There's a rhythm to it, Weed said. "It slows the brain down so their body can catch up."

After hitting practice, the professionals lined up the kids and made a pyramid out of golf ball baskets. Their mission: Hit a golf ball and knock the pyramid down.

Not a single basket fell during the game. "It's like they're glued," Ian Davis said.

Not just campers took their shot; Jarrod Kogos joined the back of the line, sitting on his walker's seat as he waited his turn.

After every camper had tried, he walked up to the tee, denying someone's offer to help him walk.

He swung, hit the ball, made contact with a basket. But the pyramid still stood.

FOR MOMS, TOO

After a few hits, Kogos made his way back to his golf cart, with his clubs in the back.

His mom, like she had been all day, drove him to their next destination.

Colleen Kogos said this camp is good for moms, too. "You think your kid is the only one," she said, but then you start talking to the parents around you.

Every child on the autism spectrum is different, said Megan Davis. But she said it's nice to have an "exchange of information" with parents who've had similar experiences.

Hannah Burke, Hunter's mom, agreed. At the camp, moms can talk and realize they're not the only ones figuring out how to parent children with autism.

The camp typically ends with campers golfing the famous 17th hole-- Hunter's favorite part of the camp, and why his dad always comes to watch him on the final day.

This year, though, Dye's Valley Course (co-designed by Bobby Weed) was closed on the final day, so campers spread out over a few holes on that course. Hannah Burke and Megan Davis followed their sons to hole 10.

Hunter stepped up to the tee, about 150 yards from the hole.

"Show 'em who's boss!" Ian called to him.

Hunter swung a few times, hitting the grass rather than the ball. "I'm showing the grass who's boss," he called back.

Then he hit the ball, again impressing his fellow campers and professionals.

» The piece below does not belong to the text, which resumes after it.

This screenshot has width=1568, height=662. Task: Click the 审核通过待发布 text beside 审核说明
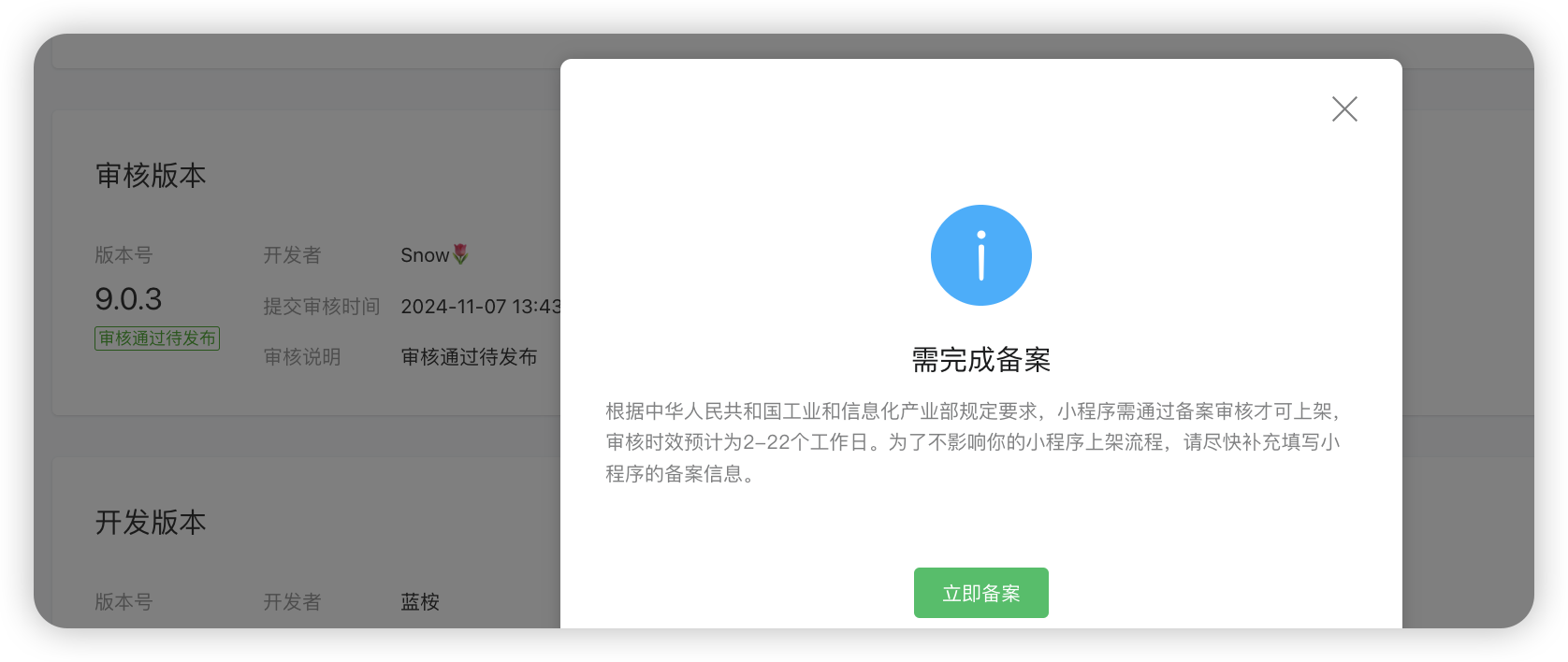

Then the golfing was done, and the campers and their families took one more golf cart ride back to the clubhouse. After jumping from their golf cart, Hunter and Ian walked with their arms slung around each other's shoulders.

"We're friends now!" Hunter called back to his mom, as they walked into the clubhouse for lunch, an awards ceremony and the end of another year of golf camp.